::: MATERIAL SHOWN

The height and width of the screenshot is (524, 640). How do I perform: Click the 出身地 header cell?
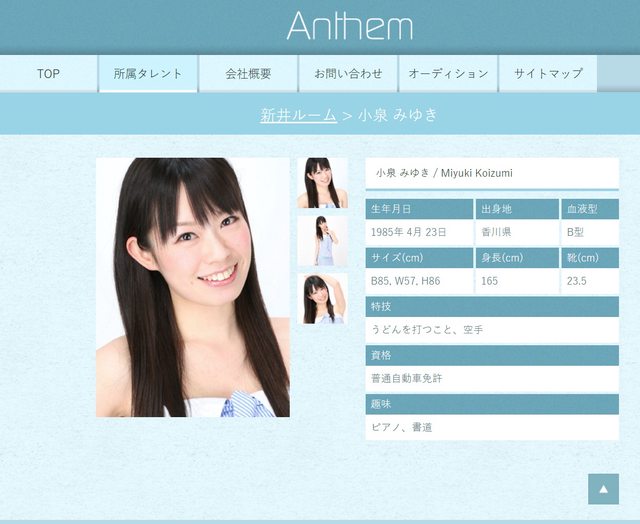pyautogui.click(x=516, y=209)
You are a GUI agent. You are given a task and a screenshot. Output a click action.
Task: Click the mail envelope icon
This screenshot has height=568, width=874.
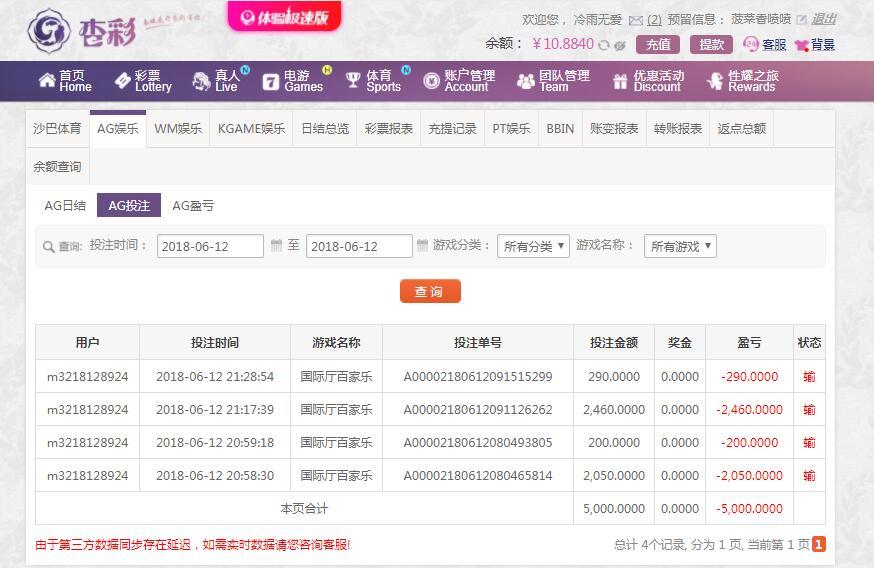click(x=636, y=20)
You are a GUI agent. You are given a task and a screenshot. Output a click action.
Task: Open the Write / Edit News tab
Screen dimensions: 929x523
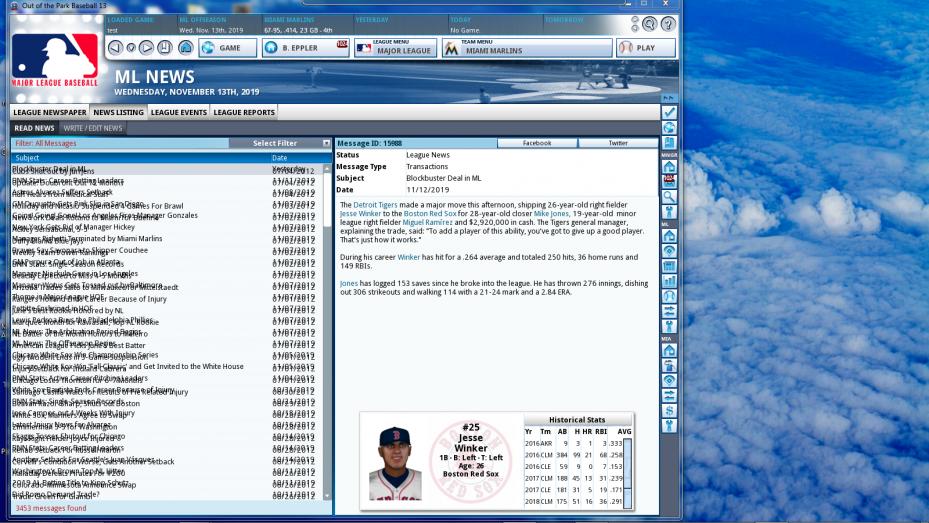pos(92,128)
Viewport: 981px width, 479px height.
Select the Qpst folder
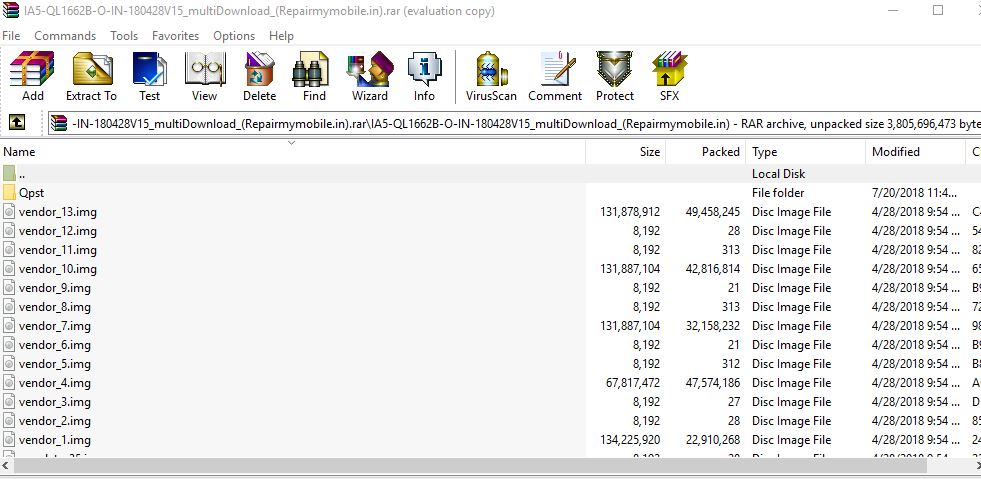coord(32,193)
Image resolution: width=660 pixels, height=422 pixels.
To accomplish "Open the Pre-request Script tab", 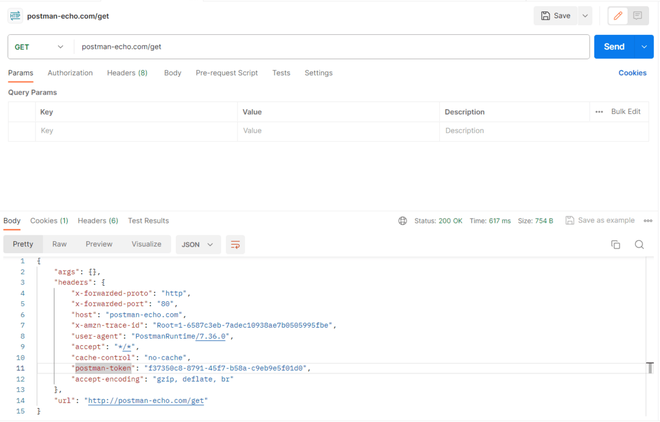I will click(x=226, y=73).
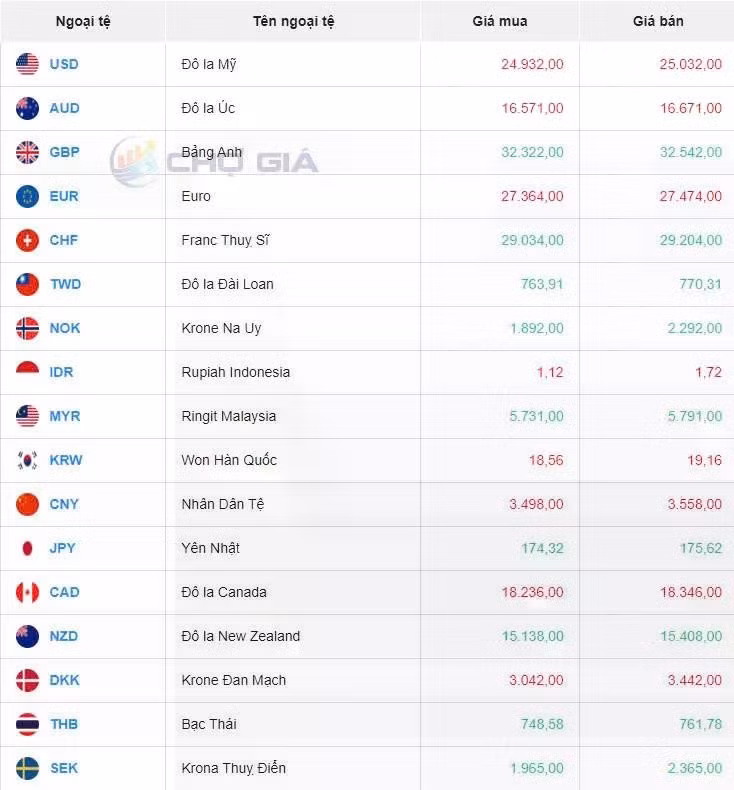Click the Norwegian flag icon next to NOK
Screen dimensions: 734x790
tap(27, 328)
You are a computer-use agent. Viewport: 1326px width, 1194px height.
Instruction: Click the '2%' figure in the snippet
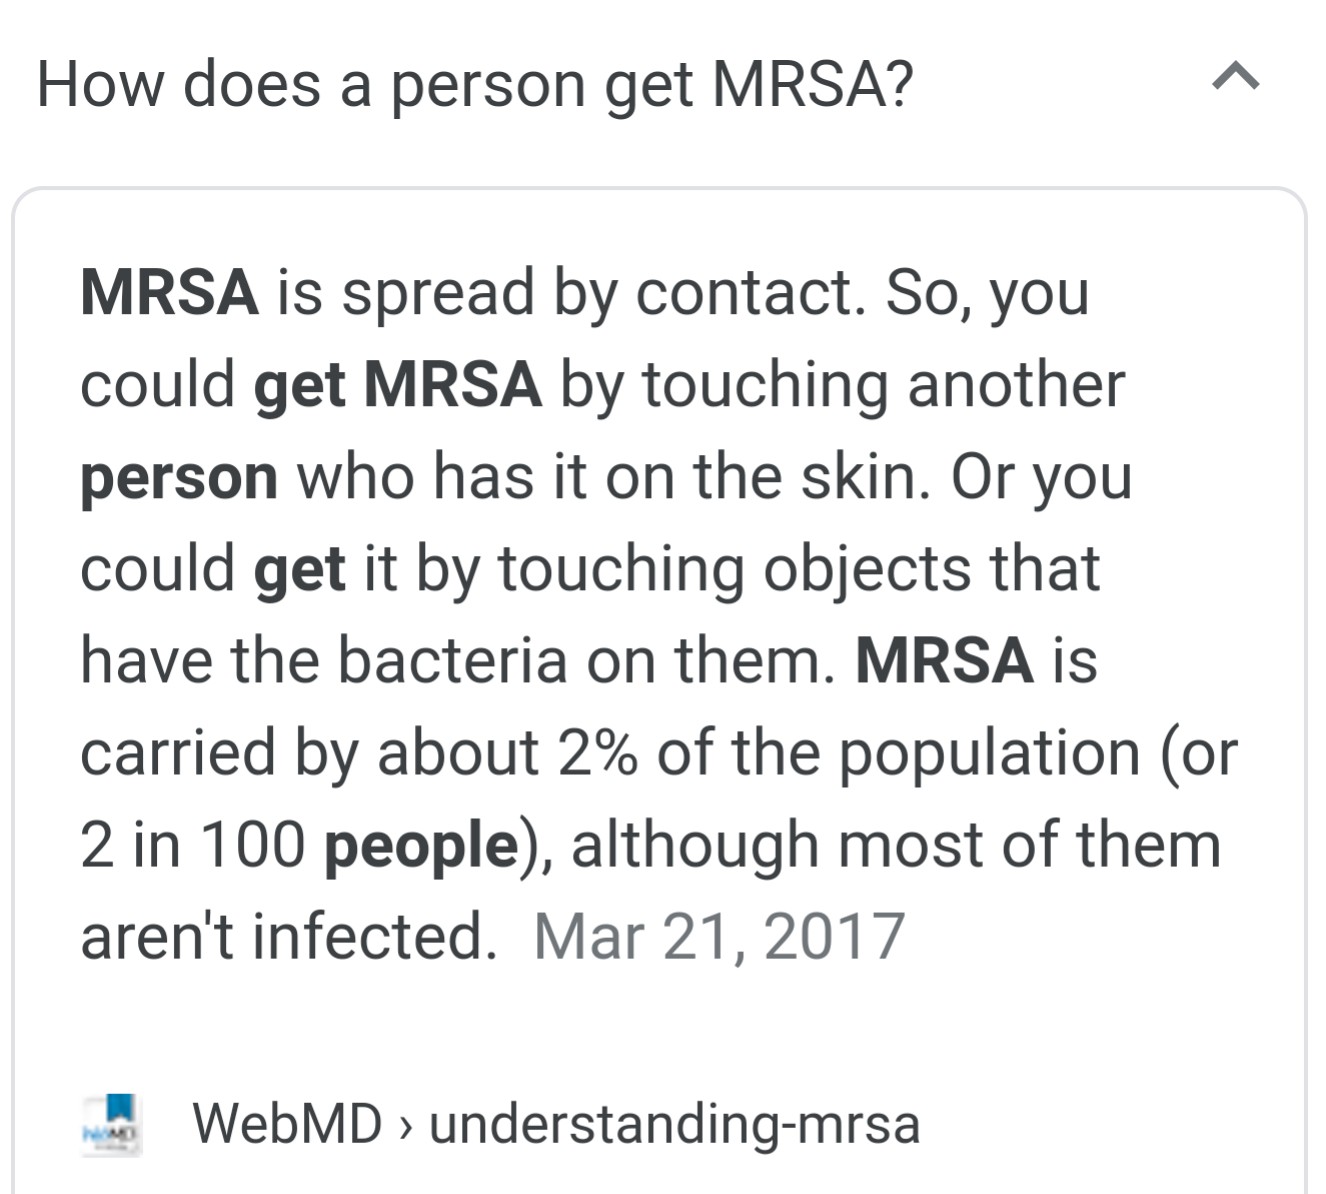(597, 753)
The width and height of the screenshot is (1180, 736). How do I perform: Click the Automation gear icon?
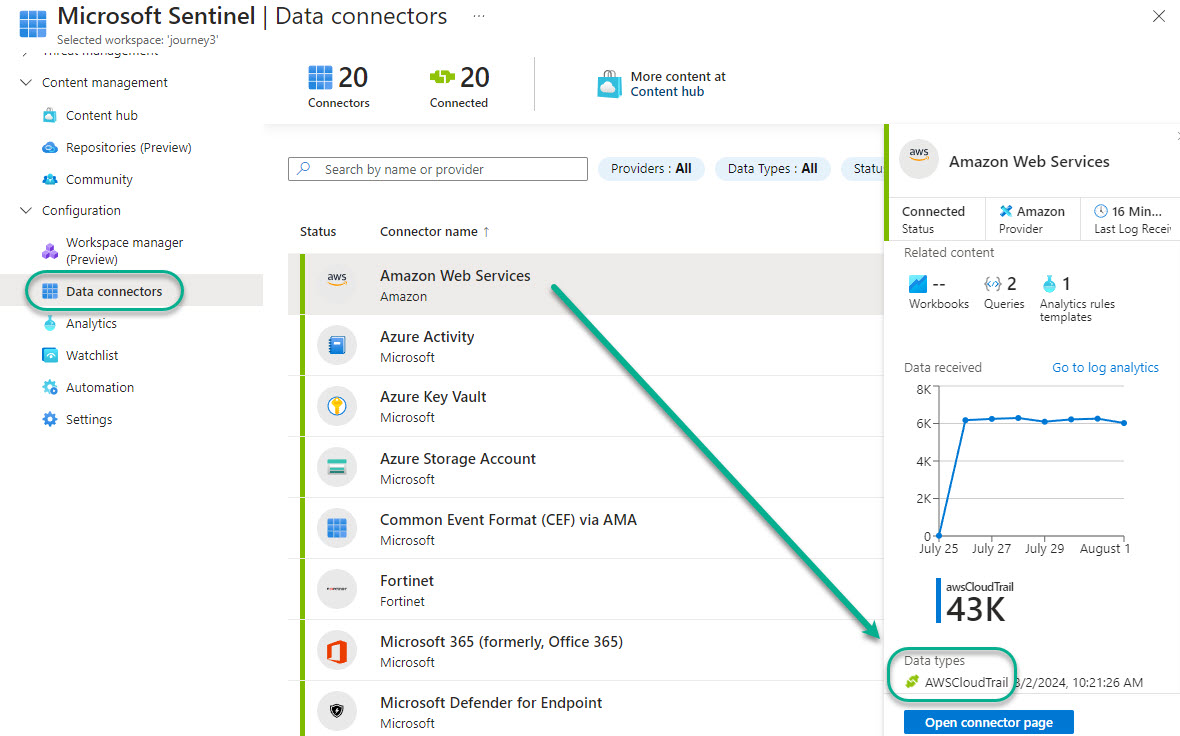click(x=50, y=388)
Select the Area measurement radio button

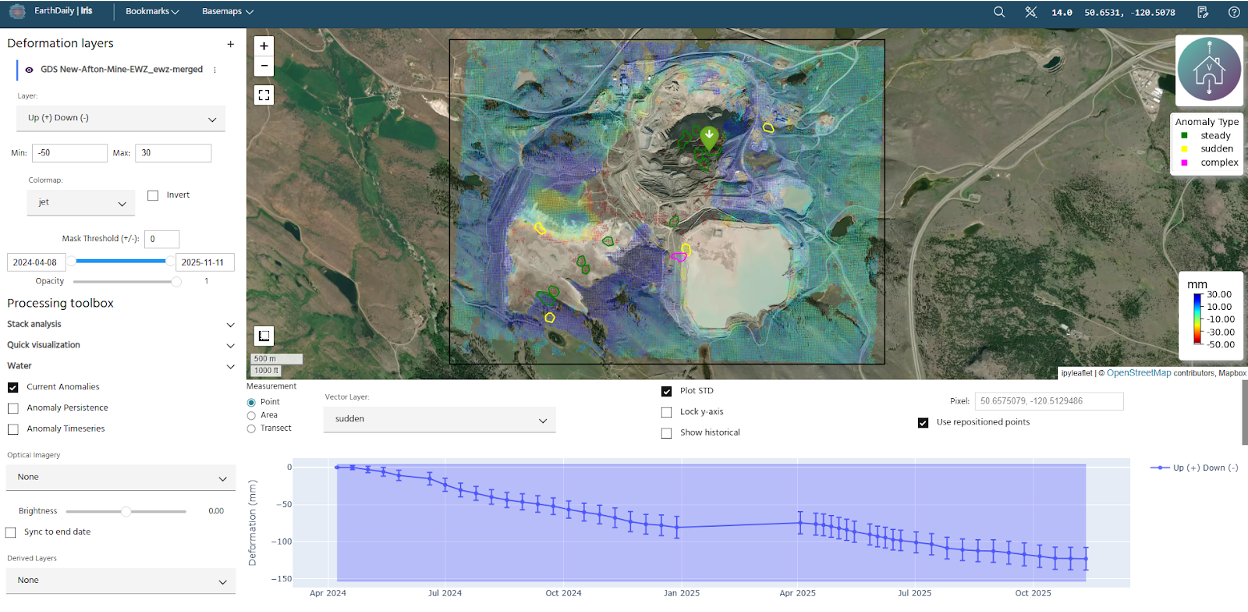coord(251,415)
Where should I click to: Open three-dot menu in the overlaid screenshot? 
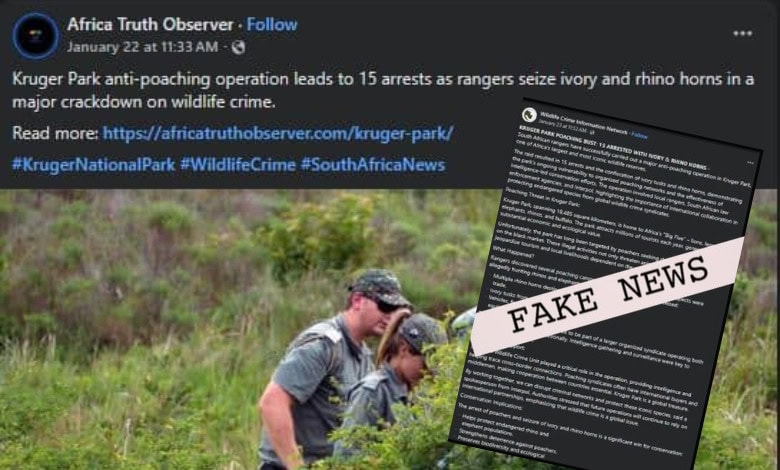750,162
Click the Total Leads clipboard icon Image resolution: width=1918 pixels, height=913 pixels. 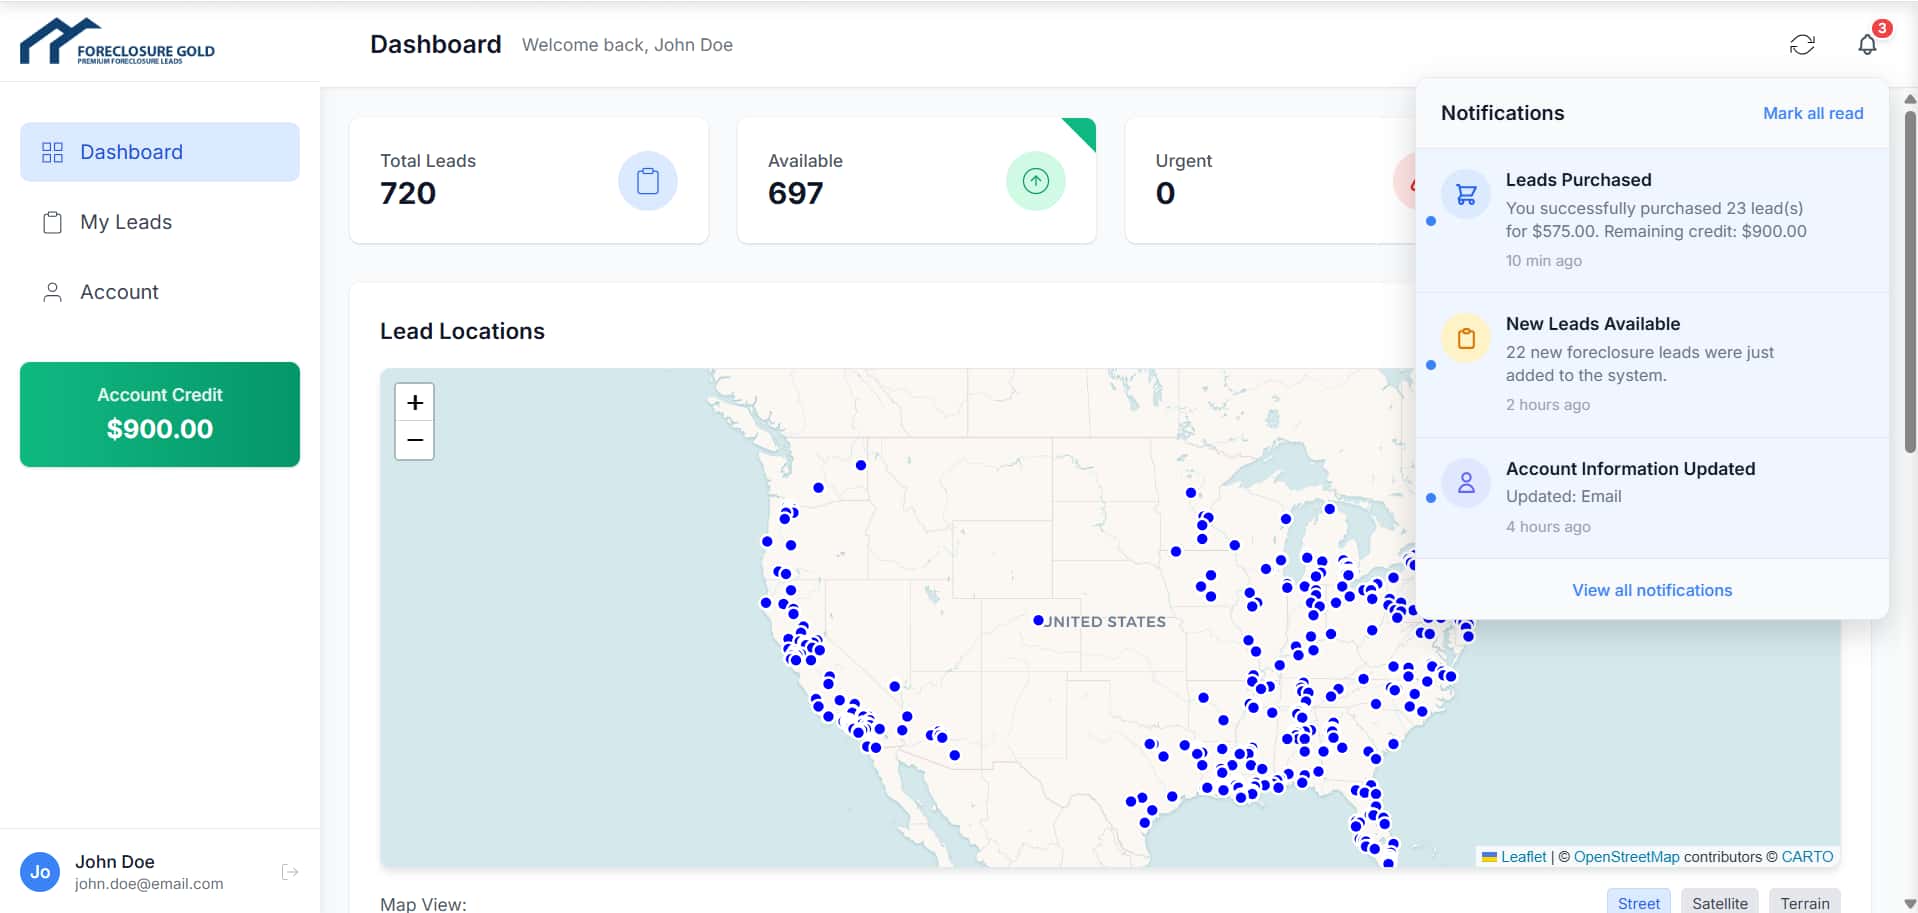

::::::

* WHAT NEEDS TO BE DONE
I need each line from the listing where the word "Viewport" occurs.

* ANSWER FOR THE TASK
Viewport: 981px width, 479px height.
You are a computer-use agent. Viewport: 1326px width, 1194px height.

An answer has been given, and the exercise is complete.